The essence of pleasure is spontaneity. — Germaine Greer

Normally, it would kill me to desecrate a beautiful filet mignon by shredding it with plastic cutlery on a paper plate. But extraordinary circumstances demand extraordinary measures — it’s not every day you find a food truck from San Francisco serving French bistro fare in a parking lot by Seaport Village.

There were ten of us, all hovering over the table and eating from the same few plates. A boom mike floated above our heads to capture our mouth-filled answers to questions posed by a Food Network cameraman. In a conversational manner, and “in complete sentences, please,” we explained how we’d come upon the truck and that, yes, we would most definitely venture from our beaten paths at the prospect of a deluxe food truck at the end of a less-trodden trail.

I stabbed a spear of grilled asparagus with the flimsy fork and spared a thought for my friend Sarah. It was Sarah who’d tipped us off (her sister-in-law works at the truck’s parent restaurant, Chez Spencer). The day before, as David consulted Google maps on his phone and Sarah received texts hinting at the truck’s location, I zigzagged through Old Town and then along Harbor Drive until we alighted on the prize just beyond the USS Midway Museum. But “Spencer on the Go,” having only just arrived, was not yet prepared to serve food. Given the choice of waiting 40 minutes or returning the next day, David and I chose the latter.

When the final morsel had been eaten and the last plate discarded, the group formed a circle in the parking lot to figure out what to do next. One of our compatriots, Charlie, said, “A member of the film crew told me all the trucks started on Cass Street in Pacific Beach.”

David and I had met Charlie the night before at a friend’s birthday celebration. While standing around the party hotspot that is the kitchen, Charlie had explained that the meat on his nacho dish was beef he’d simmered in goat broth, which he’d made himself. Only a diehard food enthusiast would go to such lengths for nachos. We told him about the truck Sarah had led us to and asked Charlie if he and his wife Jen would like to join us there for a bite the following afternoon.

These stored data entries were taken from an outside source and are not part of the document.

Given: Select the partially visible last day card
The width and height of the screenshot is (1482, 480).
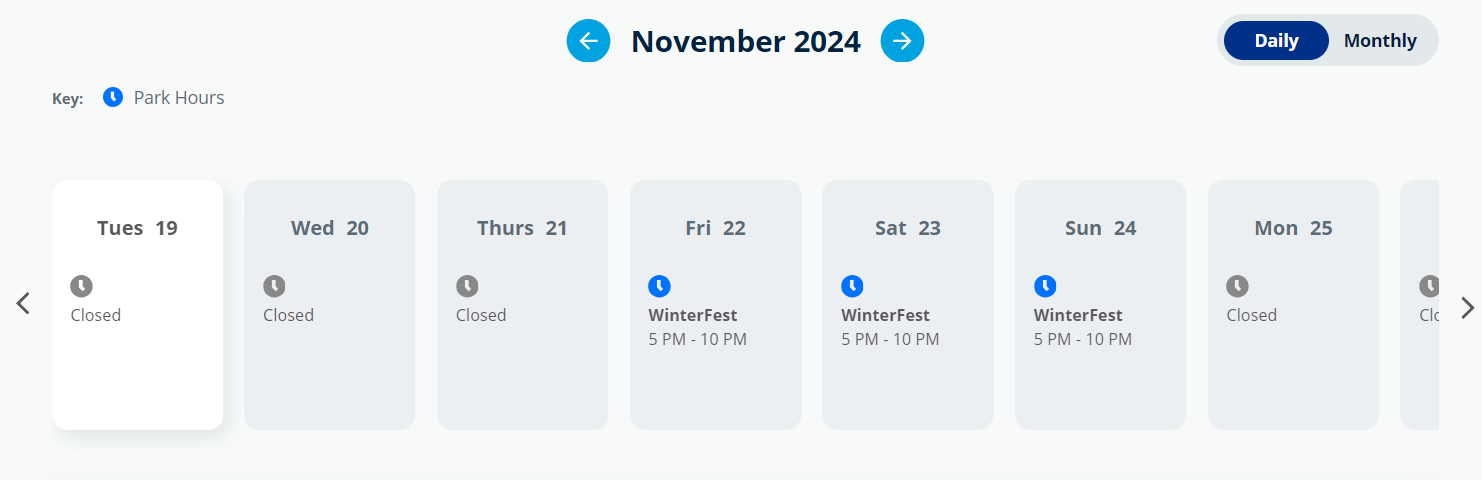Looking at the screenshot, I should (1420, 305).
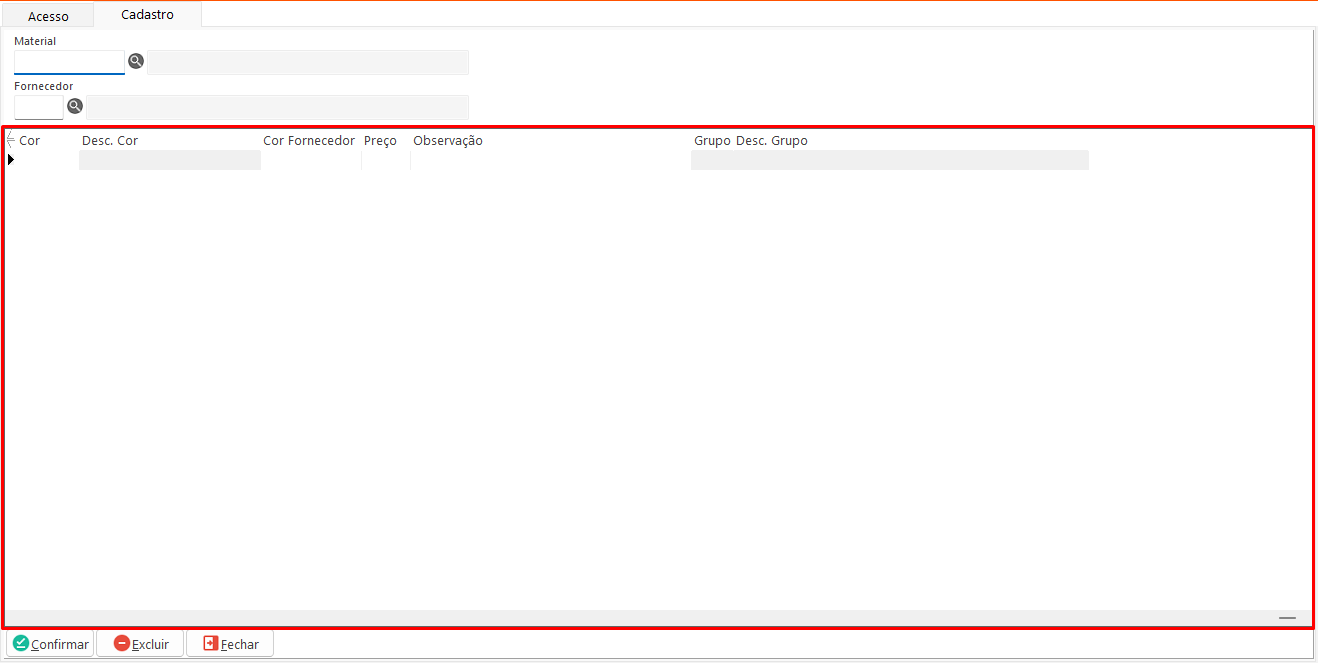Click the Fornecedor search magnifier icon
This screenshot has height=663, width=1318.
(x=75, y=106)
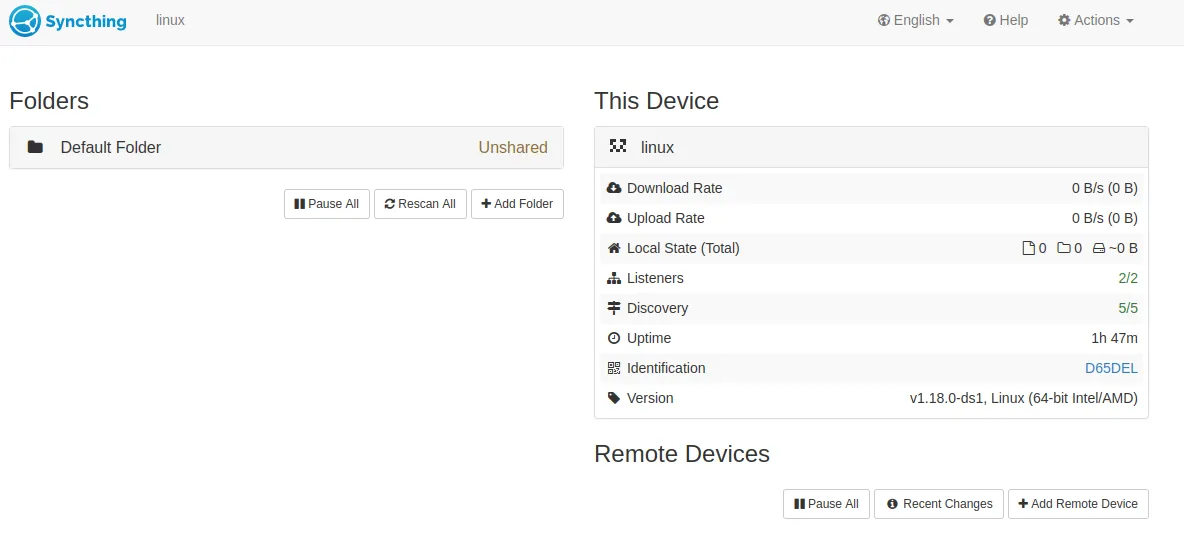Open the D65DEL identification link

[1111, 368]
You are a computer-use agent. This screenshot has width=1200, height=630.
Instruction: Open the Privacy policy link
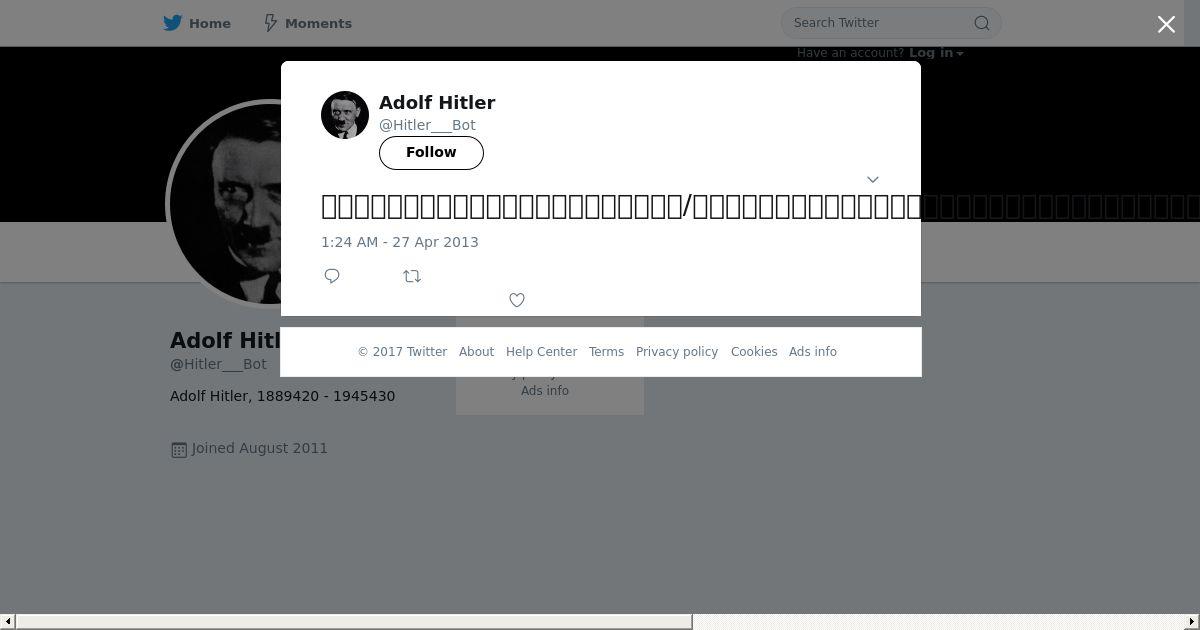click(x=677, y=352)
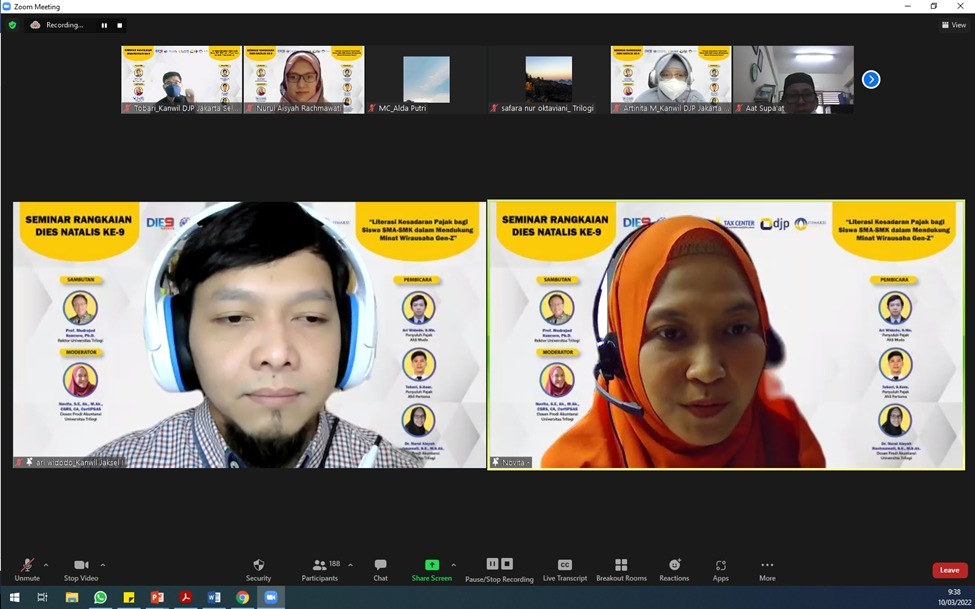975x609 pixels.
Task: Open the More options menu
Action: coord(767,569)
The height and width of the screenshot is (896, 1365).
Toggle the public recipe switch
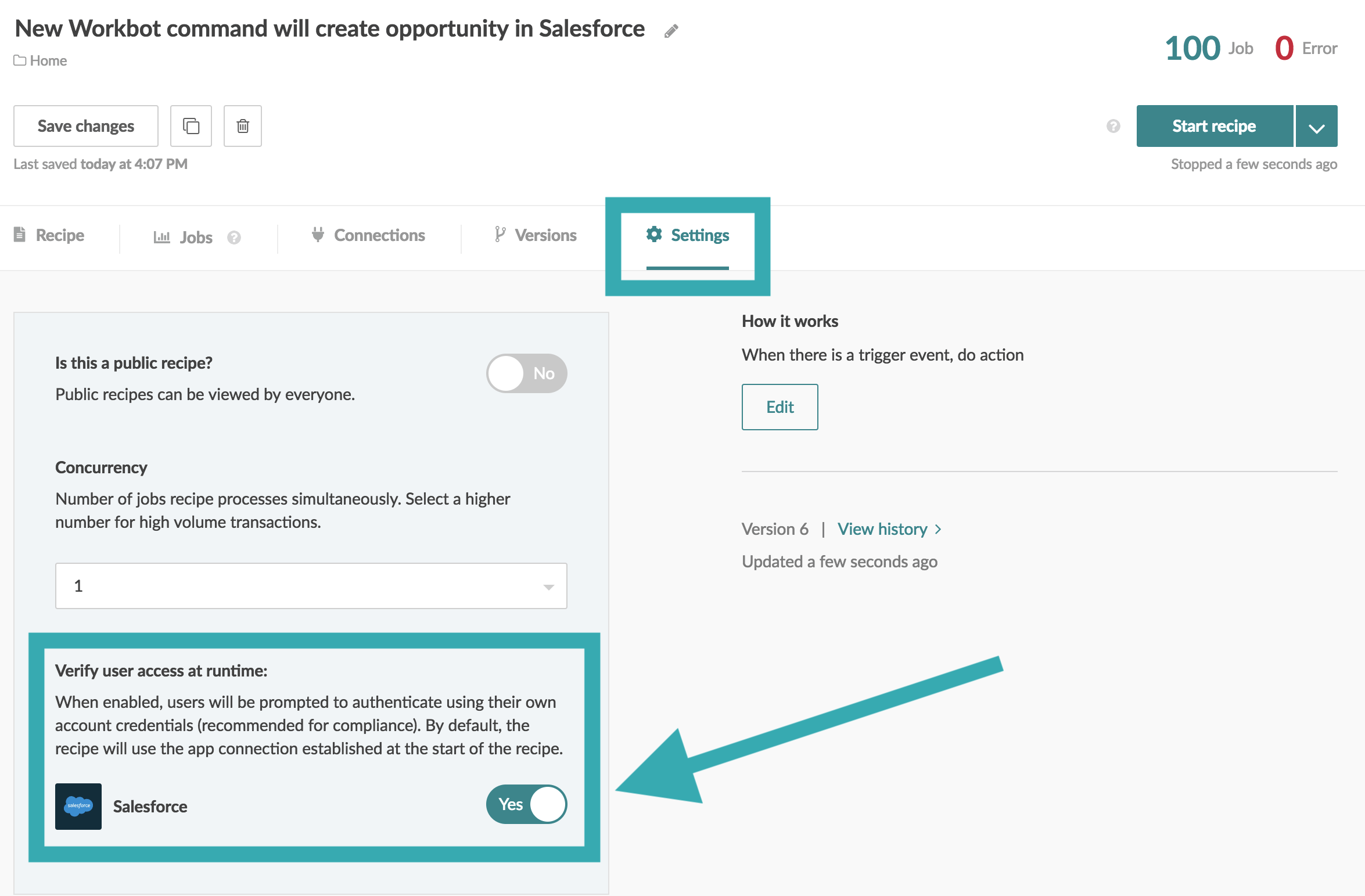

The next morning, three hours prior to our food date, David received a text from Charlie. It read, “The Nom Nom Truck is at the Hillcrest Farmers Market.” David told me that Nom Nom, based in Los Angeles, was famed for its Vietnamese sandwiches. A few texts and 30 minutes later, we were with Charlie and Jen at the market, sharing Vietnamese tacos in front of a film crew.

“So, what’s the deal with all this?” I asked, after the cameraman had lowered his lens. He looked to his cohorts, as if checking to make sure it was okay to answer. In few words, he revealed that Food Trucks was the working title for the show they were filming and that the trucks were traveling from city to city in a competition to see which among them could bring in the most customers. After some carefully phrased questions, we learned that seven trucks were currently posted at various San Diego attractions.

“We saw a truck at the Roots Fest on Adams Avenue yesterday,” Charlie whispered to us. “I bet that’s one of them.”

“Let’s go,” David said. We still had an hour before we were supposed to meet the others we’d told about the rendezvous (Brenda, whom I ran into on my way to the farmers’ market; Hanis, a local chef; Kimberly and Shawn, who live in our neighboring building; and Jordan and Katie, who we’d recently befriended).

Because Jordan and Katie live in Normal Heights, David texted to let them know we were in their ’hood; they caught up with us at the festival. Once there, we were delighted to find not one, but two of the competing food trucks — one serving “puddin’ and wings,” the other Cajun food. My usual germophobiness forgotten, I shared spoons with our growing cadre. Roots had set us back, time-wise, so the six of us hustled over to Seaport Village to join up with the other four.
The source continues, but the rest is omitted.